Linear response eigenvalue problems are widely used in quantum mechanics, nuclear physics and condensed matter physics. However, the numerical algorithms on these problems still need to be perfect. Based on our previous research, this project aims to study the following problems. (1) Through fully exploiting the special structures of linear response eigenvalue problems, we will design weighted Golub-Kahan-Lanczos algorithm with the projection matrix being Hermitian to reduce the cost and storage. (2) Based on the harmonic projection, the harmonic weighted Golub-Kahan-Lanczos algorithm will be proposed, and its Rayleigh-Ritz convergence theories will also be established.
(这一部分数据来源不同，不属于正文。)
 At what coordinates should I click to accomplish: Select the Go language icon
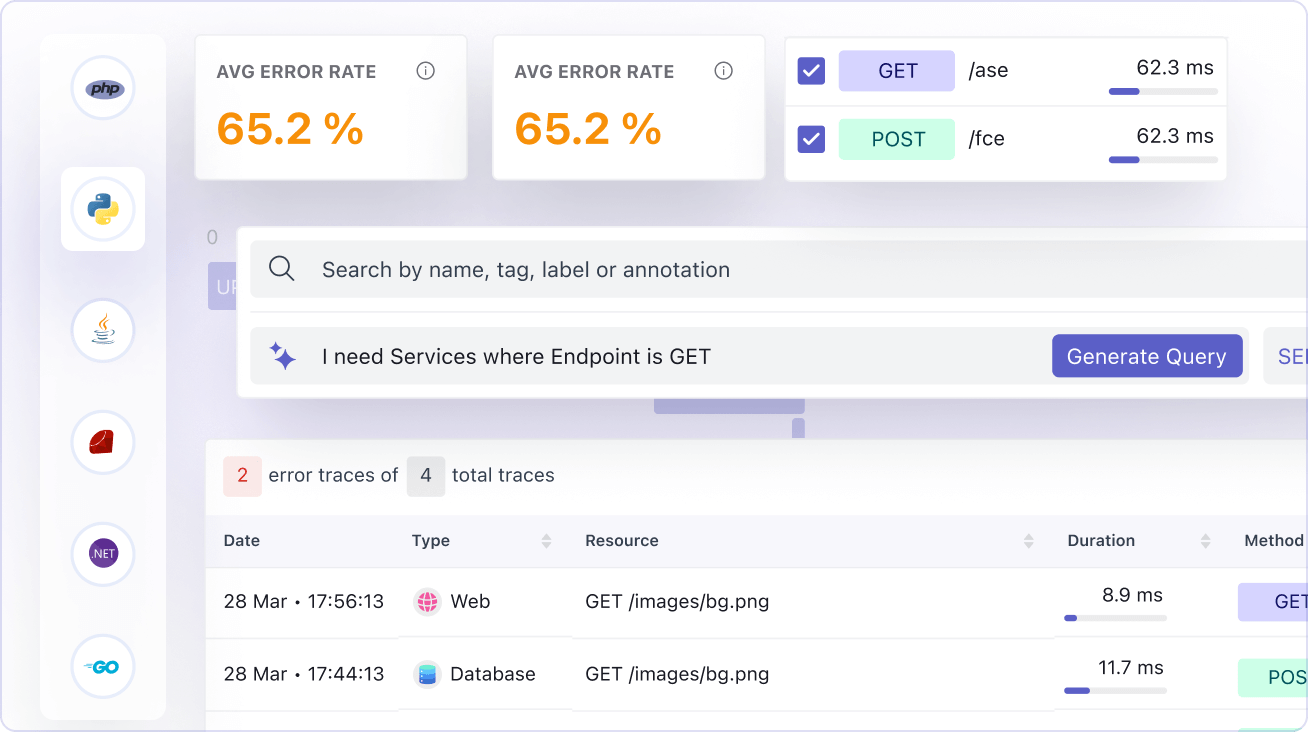102,666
It is a beneficial exploration for linear response eigenvalue problems when using the oblique projection methods. (3) The block form of the above algorithms are extended to solve multiple eigenvalues simultaneously. At the same time, we also consider the accelerating strategy, and the convergence theories. The new theories and new subspaces algorithms proposed in this project aims to develop and promote the theory and algorithms systems of the linear response eigenvalue problems. Therefore, the research results will provide efficient algorithms and theoretical basis for the computations of energy excitation in electronic structure system.